(Collected data)
..........

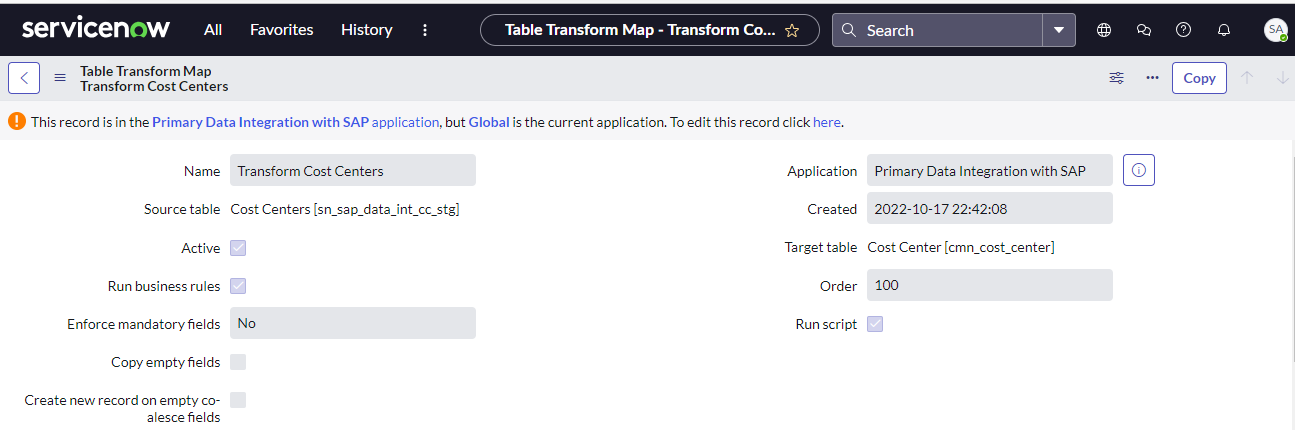Open the help question mark icon
This screenshot has width=1295, height=430.
[1184, 30]
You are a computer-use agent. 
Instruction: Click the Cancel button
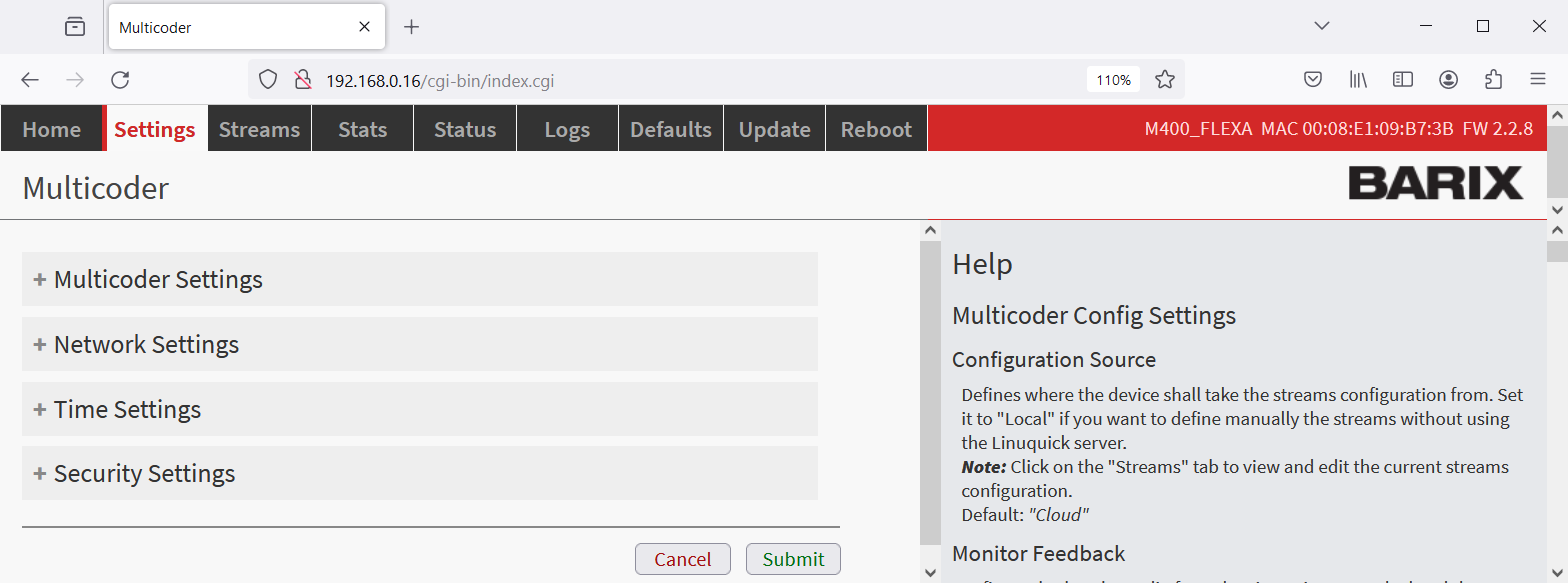click(x=682, y=559)
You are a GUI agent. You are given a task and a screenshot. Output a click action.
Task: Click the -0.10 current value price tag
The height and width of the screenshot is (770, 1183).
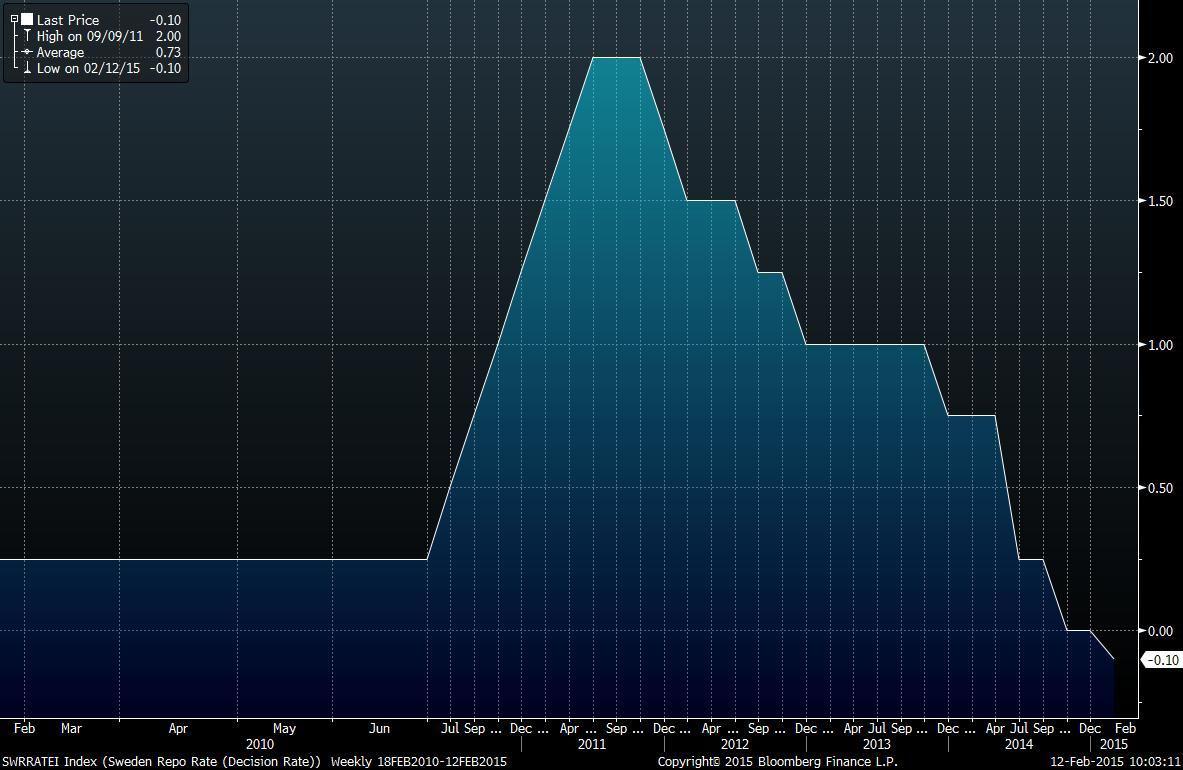1162,660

..........

● TASK TO CARRY OUT: Please reproduce all of the data above word for word, leaving out the pictures.

● EXERCISE RESPONSE:
Open the help question mark icon
This screenshot has width=1295, height=430.
[1184, 30]
You are a computer-use agent. 
Instruction: Click the Cancel button
click(x=682, y=559)
You are a GUI agent. You are given a task and a screenshot. Output a click action.
Task: Click the -0.10 current value price tag
The height and width of the screenshot is (770, 1183).
1162,660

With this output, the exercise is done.